##### Text block #####

While the administrator’s directives are important steps to addressing disproportionate burden and risk, their impacts are uncertain, as are the means to predict and assess them. After all, EPA and the broader scientific community have yet to agree on a common framework for quantifying and managing cumulative risk and hazard, which represent proxies for understanding the multiple environment insults to which environmental justice communities are subject.
EPA currently manages cancer risk and other toxicological hazards (e.g., risk of chronic organ failure) as distinct phenomena. Moreover, it is unclear whether current authorities provide a method to consider and assess the cumulative impact on a system that aggregates human health and environmental impacts. Significant data gaps further complicate the analysis.
Viewed through this lens, it is uncertain how much funding for air monitors will ultimately be required for Cancer Alley, an area of roughly 2,000 square miles: each air quality monitor costs tens of thousands of dollars, with installation, operation, and maintenance adding significantly more. A handful of new monitors, while helpful, is inadequate to foster a more robust understanding of the drivers of cumulative risk. Meanwhile, inhalation exposures tell only part of the story. To effectively manage community-level exposures, other media must be considered—air and water, but also other complete exposure pathways associated with soil, homegrown fruits and vegetables, local fish and shellfish, among others.

#####

--- Tasks for this exercise ---
1) From the passage on cumulative risk and environmental justice, list every medium or exposure pathway it says must be considered to manage community-level exposures.
2) Proceed with the passage on cumulative risk in Cancer Alley, starting after its final sentence.

##### Provided records #####

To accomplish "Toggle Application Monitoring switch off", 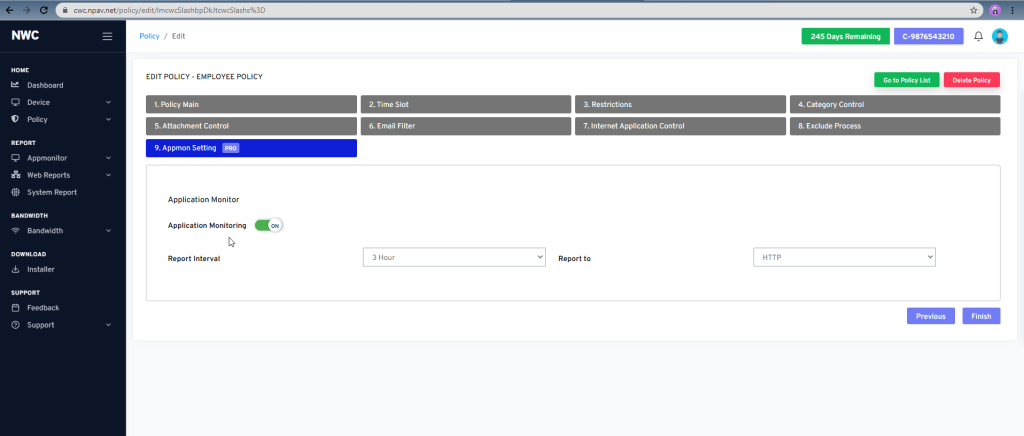I will [x=269, y=225].
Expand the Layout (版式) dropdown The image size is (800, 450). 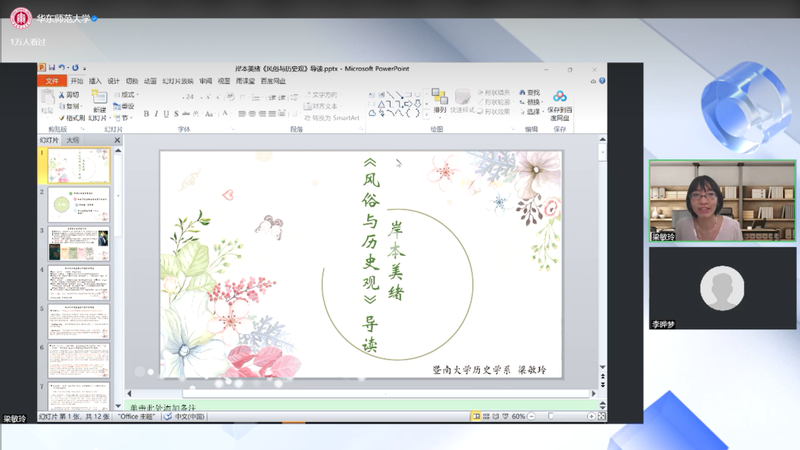(127, 95)
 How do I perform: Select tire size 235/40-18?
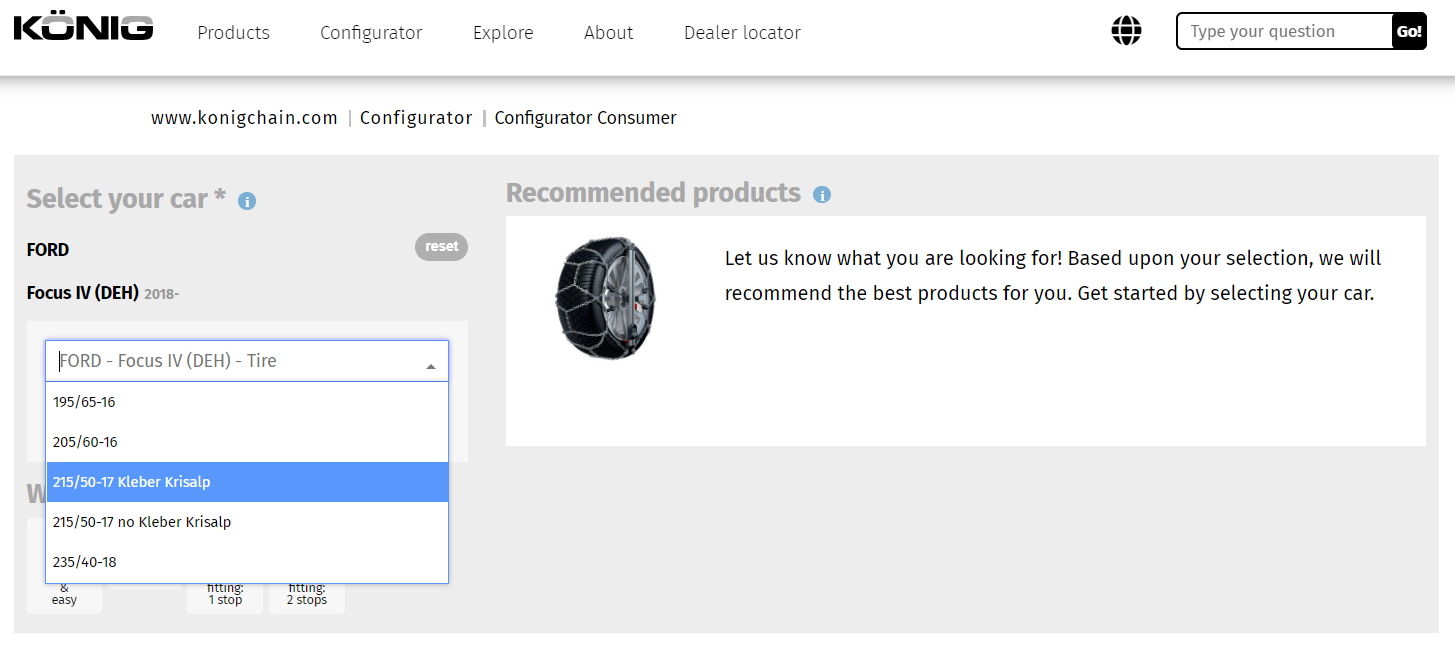click(247, 562)
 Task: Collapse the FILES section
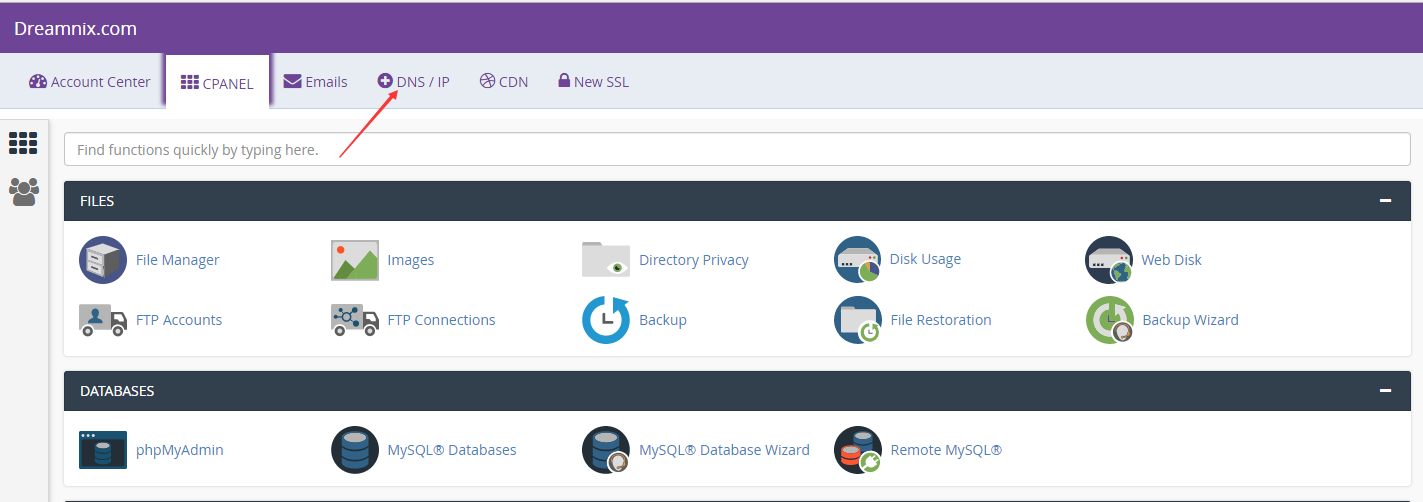(x=1385, y=201)
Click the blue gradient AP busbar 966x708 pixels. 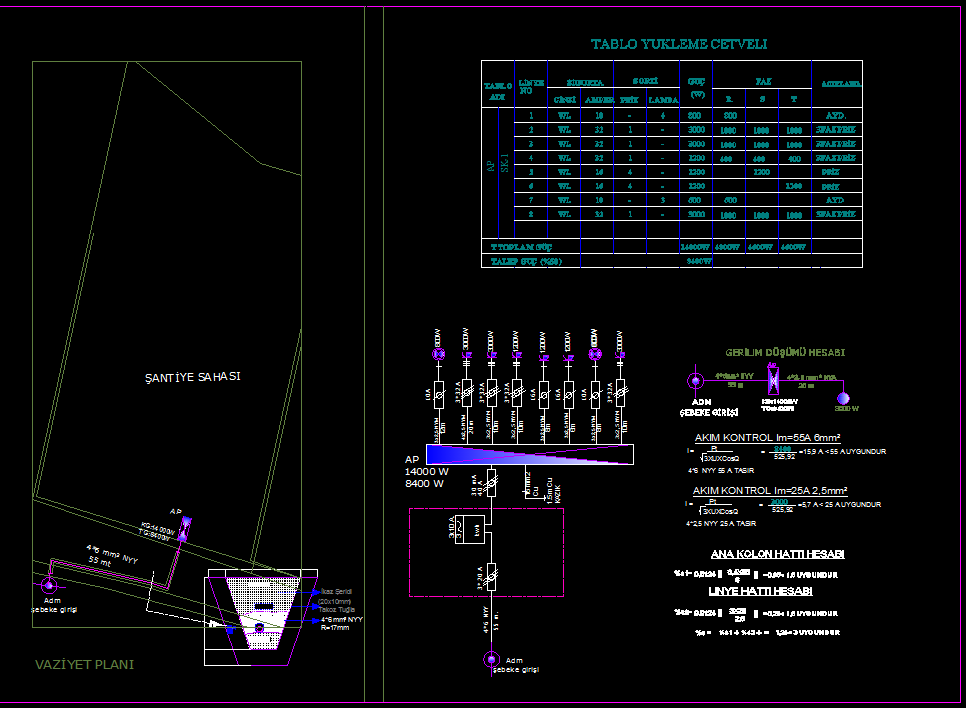(x=529, y=455)
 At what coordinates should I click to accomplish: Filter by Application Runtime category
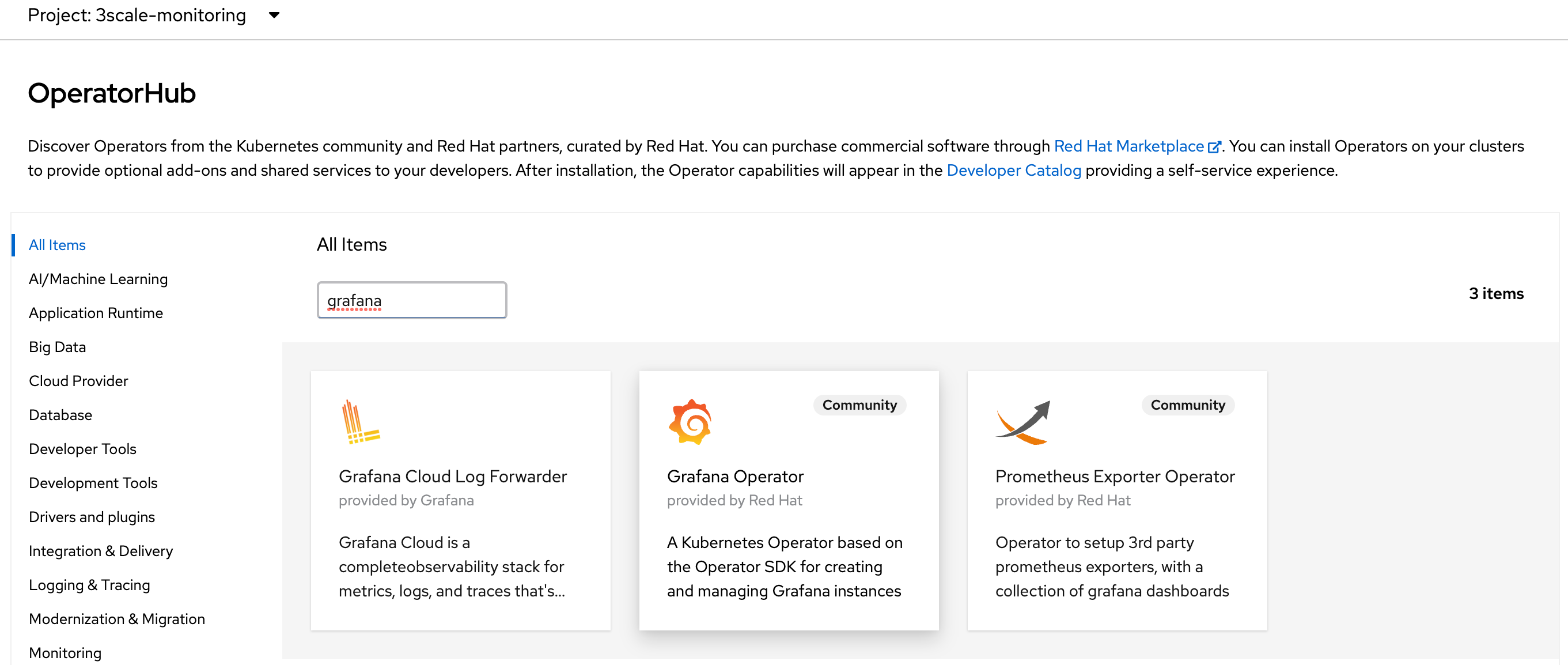[x=96, y=313]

#####

--- Written responses ---
1) Air, water, soil, homegrown fruits and vegetables, and local fish and shellfish.

2)
Scientists will need years of research to fill data and analytical gaps, to understand cumulative risk and the potential synergistic effects of various contamination sources. In the meantime, EPA has taken action to provide the public with new tools to visualize risks within their communities and states.
For example, EPA’s Office of Compliance recently deployed a new web tool. ECHO Notify users can register to receive weekly emails with local enforcement alerts, such as a notice of violation issued to a nearby facility. Likewise, the agency recently updated its Community Environmental Justice Mapping Tool, EJ Screen 2.0. The update incorporates the newest available demographic information, and provides new indicators on unemployment, food deserts, medically underserved areas, life expectancy, and asthma and heart disease.
While these and other new tools offer overburdened communities greater insight into the multiple risks they face, many still await the environmental justice they seek. Absent other statutory and regulatory authority, EPA is working to resolve a backlog of complaints brought under Title VI of the Civil Rights Act, which prohibits recipients of federal funds and grants from discrimination on the basis of race, color, or national origin in any program or activity.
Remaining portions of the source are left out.